1989 marque un changement de cap pour Branagh, qui passe devant et derrière la caméra (si l'on excepte deux petits rôles en simple interprète dans Un mois à la campagne et Soleil grec), avec Henry V (récompensé dans le monde entier), un rôle qu'il connaît sur le bout des doigts pour l'avoir pas mal joué sur les planches. En 1990 et 1991, il interprète et met en scène "Le roi Lear" et "Le songe d'une nuit d'été", qu'il présente avec sa troupe un peu partout sur la planète. Mais le cinéma lui fait à nouveau des appels du pied, et il accepte de jouer et réaliser Dead again, un thriller tout ce qu'il y a de plus contemporain, avec à ses côtés Emma Thompson et Derek Jacobi. Le succès aux Etats-Unis est énorme, et Kenneth Branagh est devenu une star. L'année suivante marque ses dernières apparitions au théâtre avec "Coriolan" (présenté au Festival de Théâtre de Chichester), et "Hamlet", pièce pour laquelle il retrouve la Royal Shakespeare Company. 1992, c'est aussi l'année de sa comédie Peter's friends, qu'il co-produit, réalise, et interprète. Petit budget mais gros succès pour cette chronique d'une belle amitié d'un groupe d'amis sur fond de spectre du sida. Retour, un an plus tard, au maître Shakespeare avec une adaptation ensoleillée et italienne de Beaucoup de bruit pour rien, gigantesque succès à la fois critique (le film était présenté à Cannes) et populaire. Shakespeare n'avait pas connu telle euphorie au cinéma depuis plus de vingt ans ! Suivront le baroque Frankenstein, avec Robert De Niro dans le rôle-titre, et le plus intimiste Au beau milieu de l'hiver, dans lequel une troupe de comédiens sur le retour repète "Hamlet" dans les cris et les larmes. Les répétitions menant normalement à une générale, Branagh enchaîne sur une mégaproduction ciné de Hamlet, dont il s'est réservé le rôle-titre et qui sera présenté en deux versions (une de quatre heures et une de deux).
Se consacrant uniquement à une activité d'acteur pendant les deux années suivantes, on retrouve Kenneth Branagh pris dans un étrange complot au cœur de The gingerbread man, puis il devient l'alter ego de Woody Allen en écrivain frustré de Celebrity. Enfin, dans le blockbuster Wild wild West, il est un méchant diabolique paré à mettre des bâtons dans les roues d'Artemus Gordon.
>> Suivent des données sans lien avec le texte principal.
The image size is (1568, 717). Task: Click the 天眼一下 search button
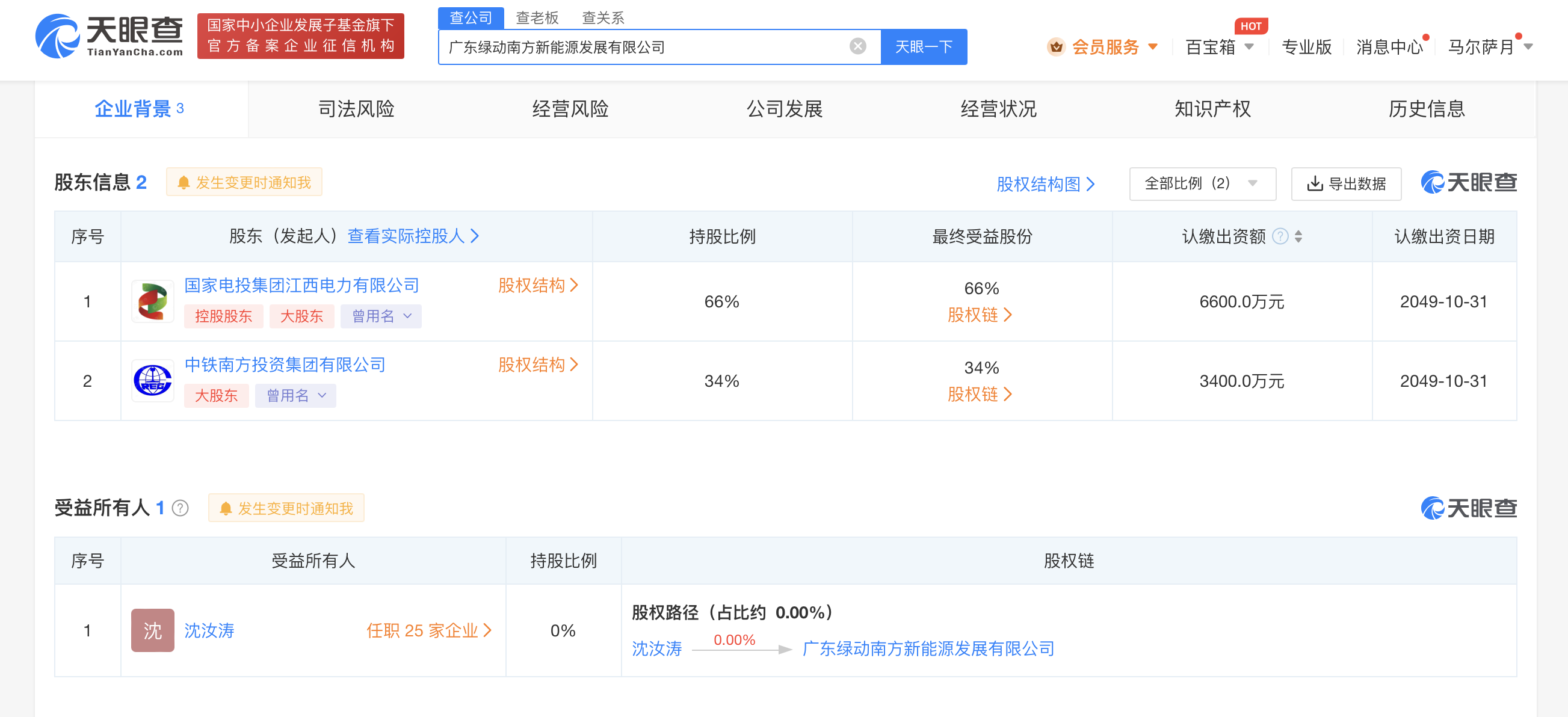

Mais le virus de la réalisation est trop tenace, et sa revisitation de l'œuvre de Shakespeare prend un tour nouveau avec une adaptation sous forme de comédie musicale de Peines d'amour perdues, situé pour l'occasion au tournant des années 40, juste avant la Seconde Guerre mondiale. Depuis ce dernier film derrière la caméra, dans lequel il tient évidemment un des premiers rôles, Branagh n'a pas chômé : voix de Miguel dans La route d'Eldorado, il a aussi tourné une comédie avec Robin Wright Comment tuer le chien de son voisin (qui vient seulement de sortir en France, trois ans après avoir été terminé) et enchaîne rapidement sur le film de Phillip Noyce Le chemin de la liberté, dans lequel il n'a pas le beau rôle, puisque'il y incarne une sorte d'esclavagiste à l'œuvre dans l'Australie de 1931.
Enfin, le dernier coup d'éclat de mister Branagh a eu lieu à l'occasion de Harry Potter et la chambre des secrets, où le comédien shakespearien incarne le narcissique Gilderoy Lockhart, professeur de lutte contre les forces du Mal.